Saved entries
-- Opening Marker --

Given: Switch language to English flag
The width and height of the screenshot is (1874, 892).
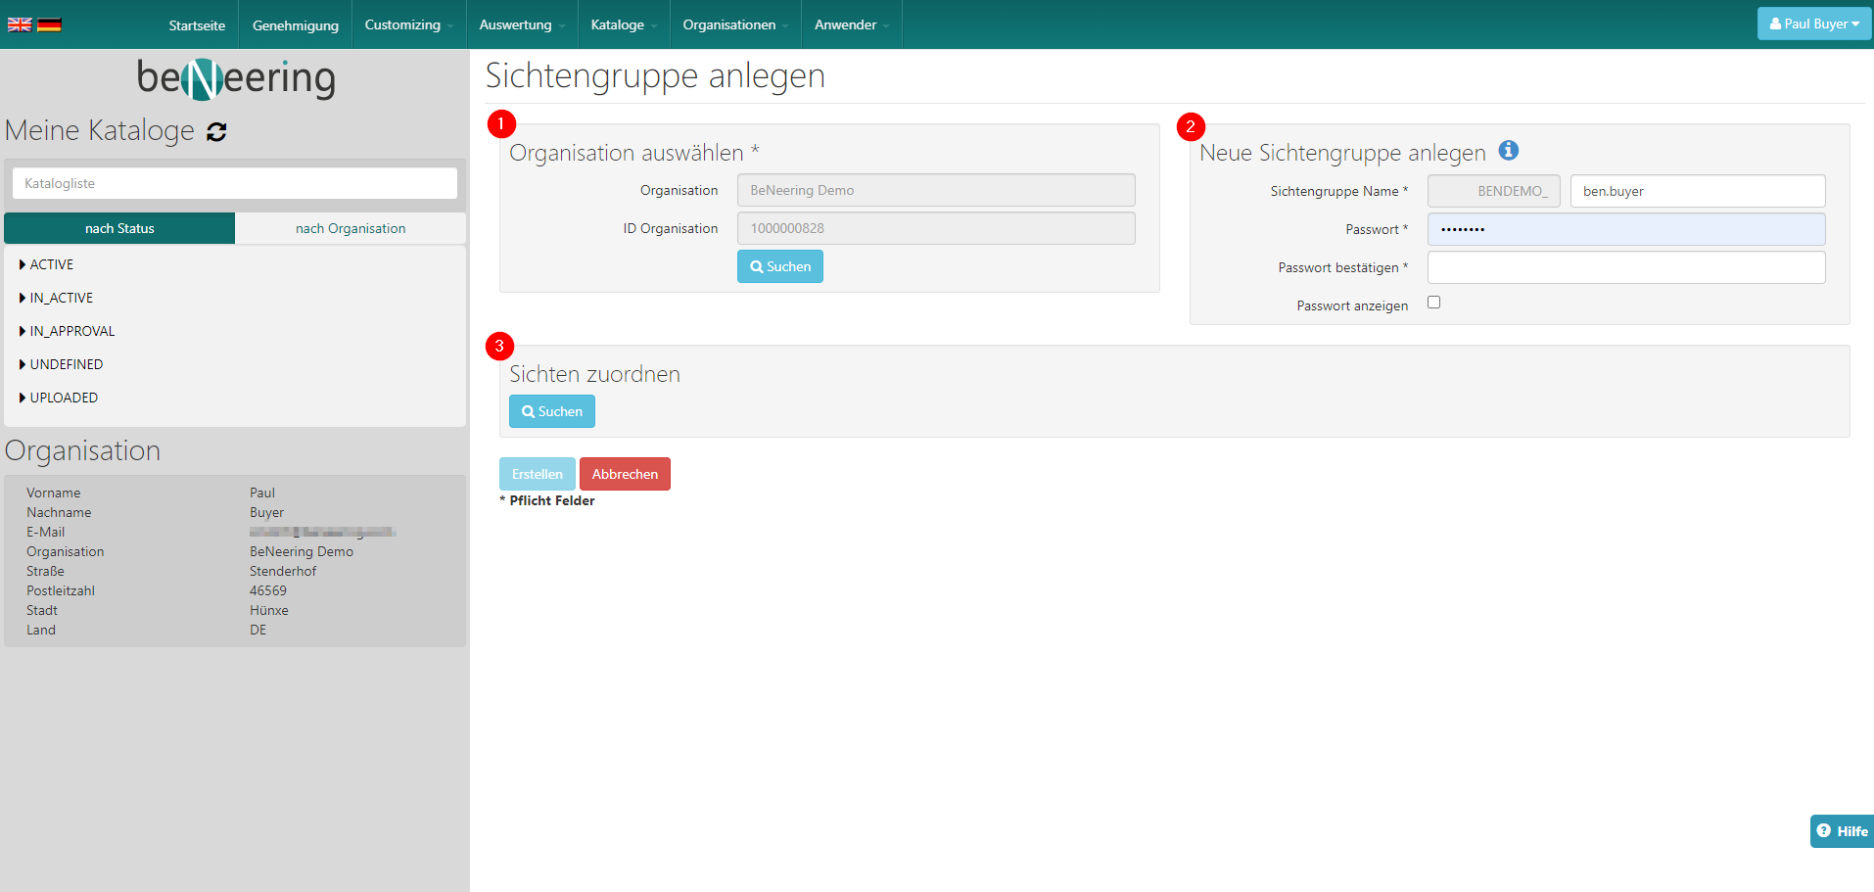Looking at the screenshot, I should (x=20, y=24).
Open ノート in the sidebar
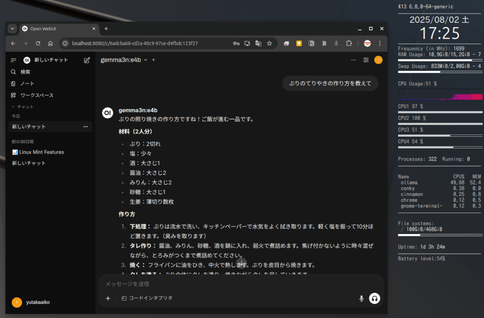The height and width of the screenshot is (318, 484). tap(27, 84)
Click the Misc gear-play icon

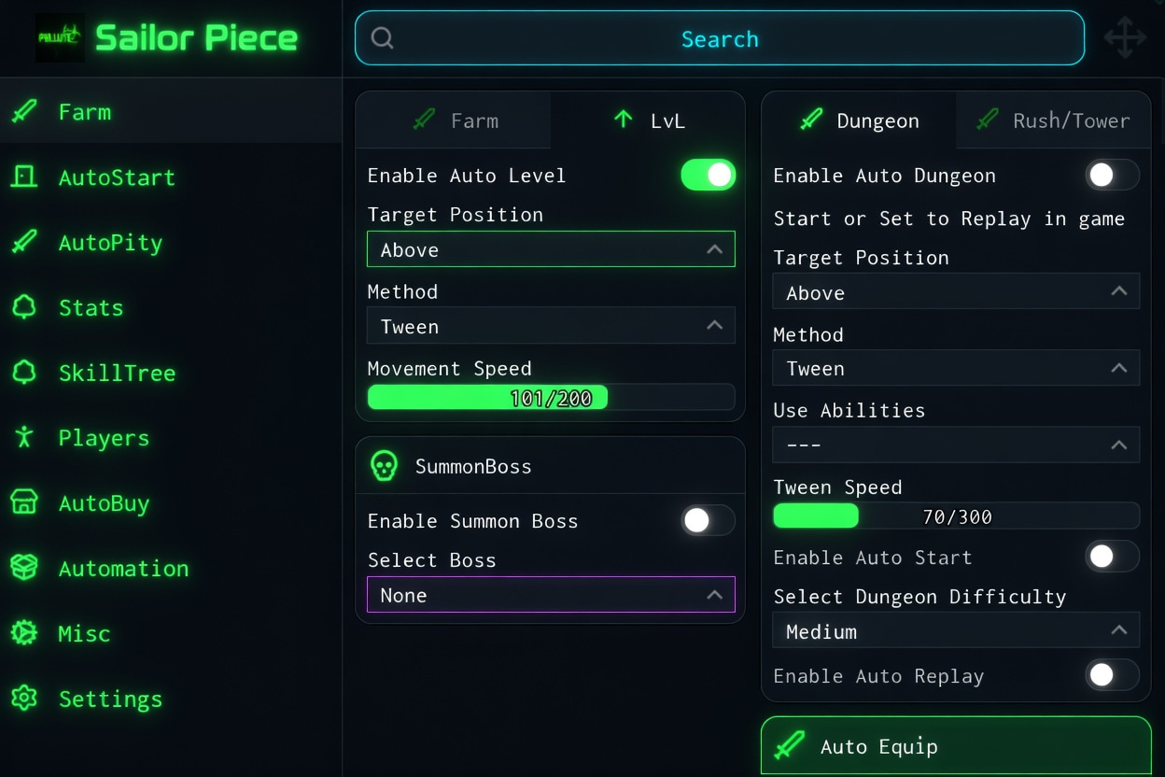click(x=24, y=633)
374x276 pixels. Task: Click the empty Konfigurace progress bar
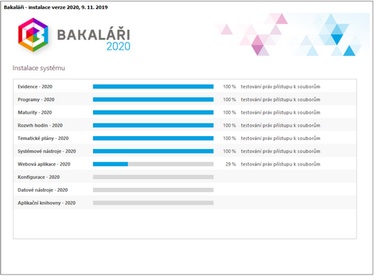tap(153, 177)
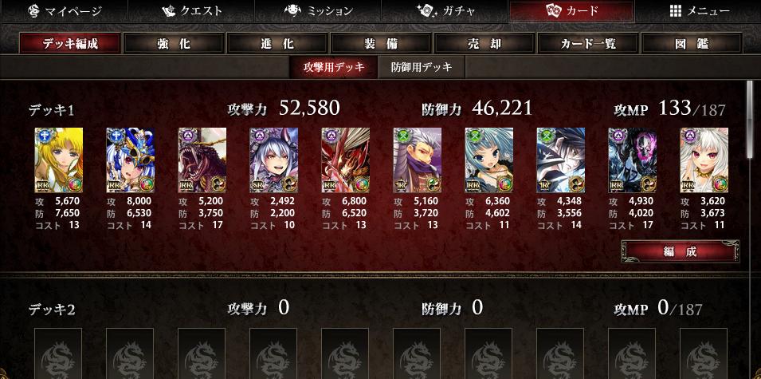The height and width of the screenshot is (379, 761).
Task: Open the ガチャ page
Action: pos(445,10)
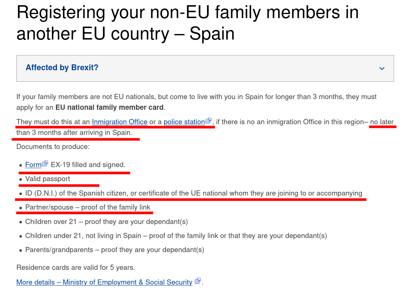420x292 pixels.
Task: Click external-link icon next to Form
Action: coord(45,163)
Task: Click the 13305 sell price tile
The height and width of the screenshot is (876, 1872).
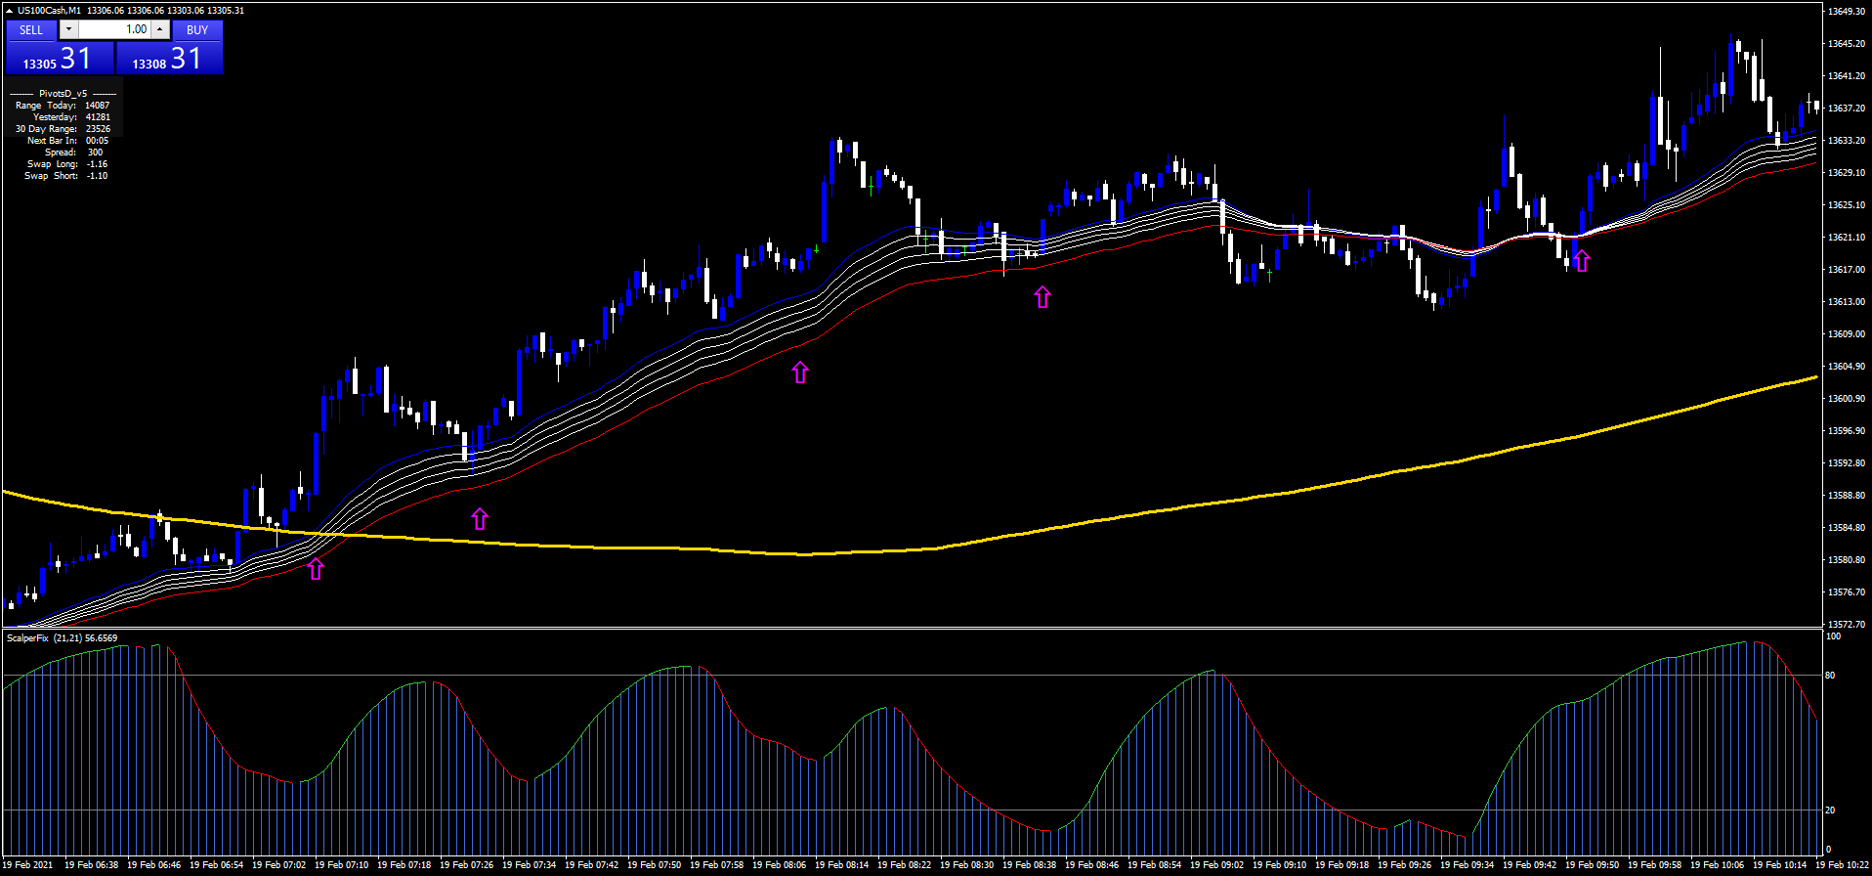Action: (x=60, y=60)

-- Closing Marker --

Leaving out the pictures, return the records exactly as given.

**Result of this exercise**
Given: Switch language to English flag
The width and height of the screenshot is (1874, 892).
Looking at the screenshot, I should (x=20, y=24).
Open ノート in the sidebar
The height and width of the screenshot is (318, 484). tap(27, 84)
Click the Misc gear-play icon

click(x=24, y=633)
374x276 pixels. Task: Click the empty Konfigurace progress bar
tap(153, 177)
The height and width of the screenshot is (379, 761).
Task: Open the ガチャ page
Action: pos(445,10)
420x292 pixels.
Task: Click external-link icon next to Form
Action: coord(45,163)
Task: Click the 13305 sell price tile
The height and width of the screenshot is (876, 1872).
Action: (x=60, y=60)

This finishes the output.